Jeff Wall (1946, Vancouver) is one of the most significant and influential photographic artists at work today. For over 40 years he has moved between spectacular stagecraft and documentary observation, making pictures that explore every aspect of contemporary society. At once familiar and uncanny, they lift everyday situations into the strange and dreamlike. Presented at life scale, his pictures are among the most celebrated works of contemporary art.
In his commitment to an art of everyday life, Wall addresses major social and political issues, exploring the complex ways they shape our lives. Questions of nature, war, gender, race and class permeate his pictures which are often as enigmatic as they are. While his art is informed by the work of many great photographers and painters, we can also see the influence of literature and cinema, notably Italian neo-realism with its mix of mundane life and high drama.
This exhibition will be a major survey, selecting from every aspect of Jeff Wall’s oeuvre. From major works of the late 1970s to the recent pictures, it will trace the multi-layered development.
Curator David Campany (1967, London) has known and worked with Jeff Wall for nearly twenty years, and is the foremost authority on his work. He has published several essays and conversations with Wall, and has exhibited his photographs on a number of occasions (at ICP New York, Whitechapel Gallery London, Le Bal Paris, and FoMu Antwerp). This exhibition will be the culmination of Campany’s engagement with Jeff Wall’s work.

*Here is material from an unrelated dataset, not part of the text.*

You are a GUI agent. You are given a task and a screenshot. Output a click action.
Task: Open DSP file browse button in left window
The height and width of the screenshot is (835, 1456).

Jeff Wall was born in 1946, in Vancouver where he lives and works. His photographs have been exhibited worldwide over the past forty years. He taught art in universities in Canada for twenty-five years, and his critical writing has been collected and published in several languages. His work has been the subject of numerous retrospective exhibitions, most recently at the Glenstone Museum in Potomac, Maryland in 2021 and the Beyeler Foundation, Basel in 2024.